ZEC has overseen all national elections since its inception, including the highly contentious 2008 harmonised elections.

==Functions==

The official functions of the Zimbabwe Electoral Commission, as outlined in the Constitution and the Electoral Act, are:
- Preparing for, conducting, and supervising all elections and referendums.
- Ensuring that elections are free, fair, transparent, and conducted in accordance with the law.
- Directing and controlling voter registration.
- Compiling and maintaining the voters’ roll and registers.
- Designing, printing, and distributing ballot papers, setting up polling stations, and establishing ballot boxes.
- Conducting voter education and information campaigns that are accurate, adequate, and not biased toward any political party or candidate.
- Keeping the public informed about candidates, political parties, voting procedures, results, and the work of the commission.
- Exercising any other functions imposed by Acts of Parliament.

ZEC is also responsible for delimitation of constituencies and wards, a key function that involves redrawing electoral boundaries based on population and other criteria. This process has been a frequent point of contention regarding fairness and transparency.

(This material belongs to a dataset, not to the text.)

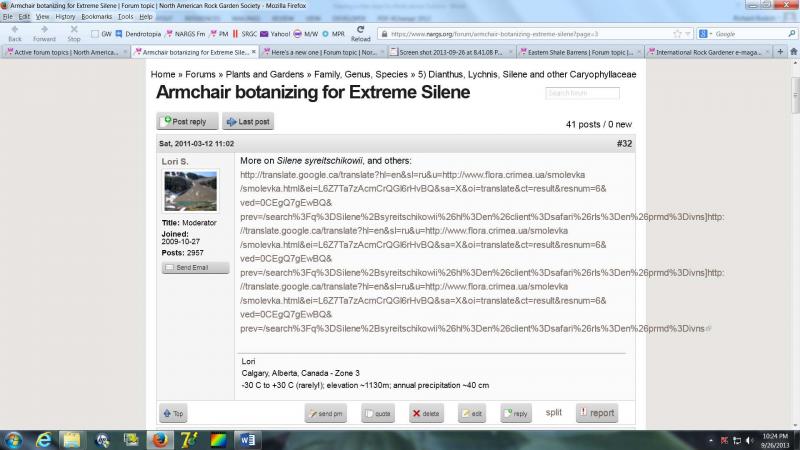Click the quote button on post #32
Screen dimensions: 800x450
pyautogui.click(x=377, y=413)
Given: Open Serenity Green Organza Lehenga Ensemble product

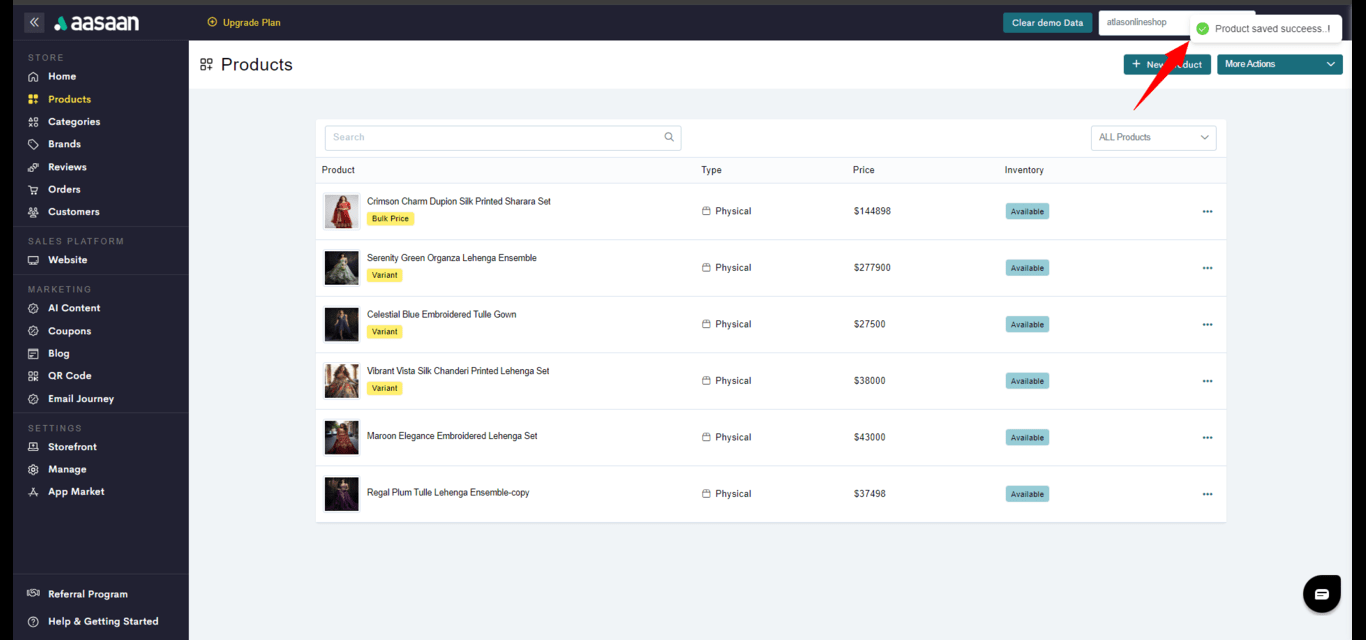Looking at the screenshot, I should pos(451,258).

==Structure and composition==
The commission comprises a chairperson and commissioners appointed in accordance with constitutional procedures designed to promote independence. The commission has a secretariat headed by a Chief Elections Officer and includes various departments for voter registration, operations, legal affairs, and public education.

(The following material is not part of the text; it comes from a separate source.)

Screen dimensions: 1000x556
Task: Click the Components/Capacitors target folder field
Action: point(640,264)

The Constitution requires that the commission operate independently and without fear, favour, or prejudice. Commissioners are appointed by the President on the recommendation of the Judicial Service Commission or other mechanisms intended to ensure impartiality.

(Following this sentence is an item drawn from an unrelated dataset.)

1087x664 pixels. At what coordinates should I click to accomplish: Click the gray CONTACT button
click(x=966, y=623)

| Hon Justice Priscilla Chigumba | Chairperson |
| Rodney Kiwa | Deputy Chairperson |
| Utloile Silaigwana | Chief Elections Officer |
| Faith Sebata | Commissioner |
| Joyce Kazembe | Commissioner |
| Ngoni Kundidzora | Commissioner |
| Daniel Chigaru | Commissioner |
| Netsai Mushonga | Commissioner |
| Sibongile Ndlovu | Commissioner |
| Qhubani Moyo | Commissioner |

==Relationship with Parliament==

ZEC is constitutionally independent but accountable to Parliament. It submits reports on its operations and election outcomes to Parliament, and its work is subject to oversight by the relevant parliamentary committee. The commission may also appear before parliamentary committees to answer questions on its performance and proposed reforms. This relationship is intended to balance independence with democratic accountability.

==Controversies==

ZEC has faced significant criticism regarding its independence, capacity, and performance. Opposition parties and international observers have frequently questioned its ability to deliver credible elections.

===2008 elections===
The 2008 harmonised elections were particularly controversial. Reports documented serious flaws, including delays in the release of results, discrepancies in the voters’ roll, restricted access for observers, and allegations of bias toward the ruling party. Human Rights Watch and other organisations highlighted the erosion of public confidence in ZEC’s performance amid widespread political violence and intimidation.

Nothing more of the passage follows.